• **연습용 목록**
^^^^^^^^
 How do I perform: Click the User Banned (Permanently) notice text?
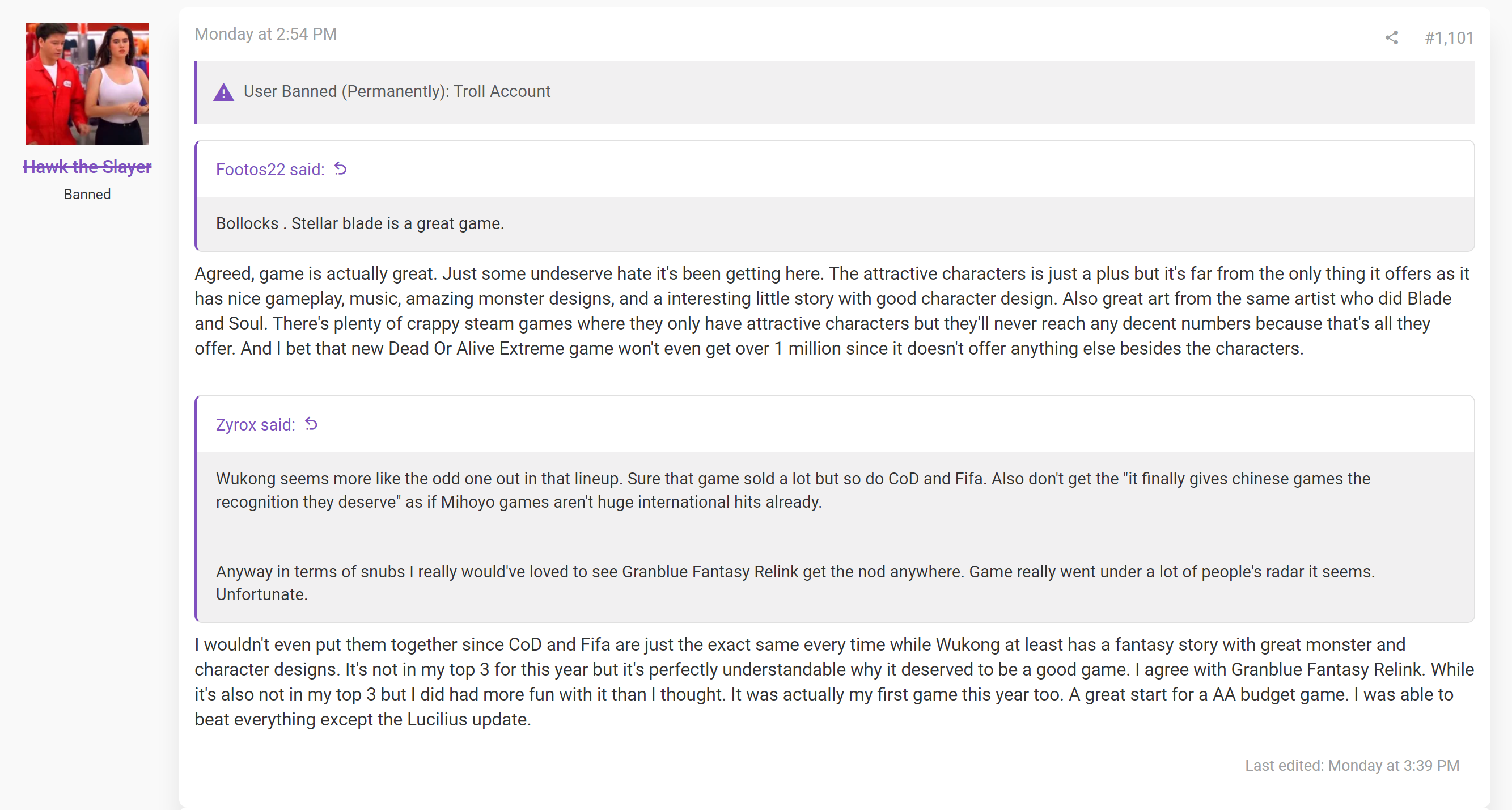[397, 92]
^^^^^^^^
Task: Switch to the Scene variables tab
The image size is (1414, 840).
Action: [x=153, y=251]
^^^^^^^^
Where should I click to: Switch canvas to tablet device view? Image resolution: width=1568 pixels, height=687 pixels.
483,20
^^^^^^^^
• **수행할 작업**
위 목록에서 "Switch" 문자열이 들어 있는 줄만 걸러 각 줄 전체를 옮겨 주시겠어요? 대소문자를 구분합니다.

• **작성한 풀이**
Task: Switch to the Scene variables tab
Where should I click to: Switch canvas to tablet device view? Image resolution: width=1568 pixels, height=687 pixels.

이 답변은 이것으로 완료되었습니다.